START TEXT BLOCK

If you want to do science you probably want results that will generalize. Otherwise what’s the point? You might as well study history and speculate about the causes of some revolution or another.

One PhD thesis got a stir in the popular media because he did electron microscopy and photographed one single sand grain from all directions. The laymen seemed to think this was worthless, but some scientists thought it would be good for something. I tend to think his methodology might be useful but the data about his sand grain not so much, until somebody gets at least two more sand grains from the same beach and maybe three from another beach.

So you want to be able to abstract out stuff that’s repeatable from your observations.

When I’ve seen science that worked, it started out with observations and ideas about the observations, and then maybe rough experiments that showed something, and then maybe more focused experiments that got precise results given the background of knowledge.

END TEXT BLOCK
START STUDY MATERIAL

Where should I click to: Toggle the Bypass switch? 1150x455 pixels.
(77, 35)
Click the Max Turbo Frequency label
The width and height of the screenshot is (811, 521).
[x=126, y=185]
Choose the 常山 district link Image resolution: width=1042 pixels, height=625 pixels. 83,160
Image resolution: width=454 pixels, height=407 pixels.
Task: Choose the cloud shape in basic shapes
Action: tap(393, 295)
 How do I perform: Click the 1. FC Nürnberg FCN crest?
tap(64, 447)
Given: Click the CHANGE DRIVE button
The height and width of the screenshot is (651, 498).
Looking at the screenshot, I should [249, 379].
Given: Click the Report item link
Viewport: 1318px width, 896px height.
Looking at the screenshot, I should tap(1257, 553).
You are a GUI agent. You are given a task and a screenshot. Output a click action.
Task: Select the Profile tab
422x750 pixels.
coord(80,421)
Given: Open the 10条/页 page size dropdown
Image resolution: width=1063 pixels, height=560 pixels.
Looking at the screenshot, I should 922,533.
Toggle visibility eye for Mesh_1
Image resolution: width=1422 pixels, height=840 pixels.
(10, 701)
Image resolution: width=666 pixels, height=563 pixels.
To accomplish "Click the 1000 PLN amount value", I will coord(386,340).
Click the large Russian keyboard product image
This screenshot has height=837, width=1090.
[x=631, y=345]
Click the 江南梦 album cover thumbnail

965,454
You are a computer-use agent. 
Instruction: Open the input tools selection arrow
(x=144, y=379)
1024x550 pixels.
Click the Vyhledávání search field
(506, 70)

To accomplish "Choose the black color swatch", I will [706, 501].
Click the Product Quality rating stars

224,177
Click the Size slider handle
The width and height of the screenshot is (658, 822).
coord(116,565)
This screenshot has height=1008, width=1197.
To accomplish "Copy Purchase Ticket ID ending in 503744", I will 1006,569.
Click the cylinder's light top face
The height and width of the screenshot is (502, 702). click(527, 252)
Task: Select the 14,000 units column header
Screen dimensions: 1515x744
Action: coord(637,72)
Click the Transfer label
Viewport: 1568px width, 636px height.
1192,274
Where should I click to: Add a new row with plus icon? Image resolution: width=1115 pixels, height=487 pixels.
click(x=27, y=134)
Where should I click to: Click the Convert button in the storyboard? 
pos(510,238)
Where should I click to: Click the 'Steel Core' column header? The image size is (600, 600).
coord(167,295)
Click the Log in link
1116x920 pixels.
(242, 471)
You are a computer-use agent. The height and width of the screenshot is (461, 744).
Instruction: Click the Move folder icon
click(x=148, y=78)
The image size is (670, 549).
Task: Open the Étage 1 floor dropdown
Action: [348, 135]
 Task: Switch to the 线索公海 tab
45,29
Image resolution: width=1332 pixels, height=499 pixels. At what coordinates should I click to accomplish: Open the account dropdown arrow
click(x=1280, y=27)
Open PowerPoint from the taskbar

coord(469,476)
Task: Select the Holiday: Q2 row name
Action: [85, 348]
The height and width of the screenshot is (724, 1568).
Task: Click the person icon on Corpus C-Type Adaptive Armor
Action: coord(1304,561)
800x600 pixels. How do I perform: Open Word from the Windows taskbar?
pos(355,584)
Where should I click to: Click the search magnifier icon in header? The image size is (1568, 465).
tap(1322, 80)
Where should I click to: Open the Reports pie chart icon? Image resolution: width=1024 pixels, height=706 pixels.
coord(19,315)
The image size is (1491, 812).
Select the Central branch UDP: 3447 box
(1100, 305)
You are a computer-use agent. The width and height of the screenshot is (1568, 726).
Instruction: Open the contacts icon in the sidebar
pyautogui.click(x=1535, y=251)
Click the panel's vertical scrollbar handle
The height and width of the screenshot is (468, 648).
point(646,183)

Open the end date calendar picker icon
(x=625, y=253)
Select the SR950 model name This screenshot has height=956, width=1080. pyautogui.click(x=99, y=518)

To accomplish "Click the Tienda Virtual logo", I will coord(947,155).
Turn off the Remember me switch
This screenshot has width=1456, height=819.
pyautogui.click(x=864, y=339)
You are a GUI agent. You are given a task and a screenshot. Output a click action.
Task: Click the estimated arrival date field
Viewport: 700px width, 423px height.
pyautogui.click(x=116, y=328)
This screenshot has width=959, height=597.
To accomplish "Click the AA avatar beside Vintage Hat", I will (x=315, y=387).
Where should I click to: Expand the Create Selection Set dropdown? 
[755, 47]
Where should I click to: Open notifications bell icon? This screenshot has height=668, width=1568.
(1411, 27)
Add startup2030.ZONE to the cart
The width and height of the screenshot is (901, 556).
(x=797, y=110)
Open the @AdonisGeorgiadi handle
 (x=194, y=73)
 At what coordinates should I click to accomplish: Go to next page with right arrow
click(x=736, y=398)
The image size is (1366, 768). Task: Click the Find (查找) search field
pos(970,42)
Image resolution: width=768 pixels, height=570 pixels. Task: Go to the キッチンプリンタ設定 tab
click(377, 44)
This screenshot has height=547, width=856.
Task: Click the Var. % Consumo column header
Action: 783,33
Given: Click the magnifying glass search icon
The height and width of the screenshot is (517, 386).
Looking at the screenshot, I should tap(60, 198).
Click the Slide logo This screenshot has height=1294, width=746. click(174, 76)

END STUDY MATERIAL

— INSTRUCTIONS TO FOLLOW —
In the passage on scientific results, what did the PhD thesis photograph from all directions? The material has no connection to the passage on scientific results.

— PROBLEM SOLUTION —
One single sand grain, photographed with electron microscopy.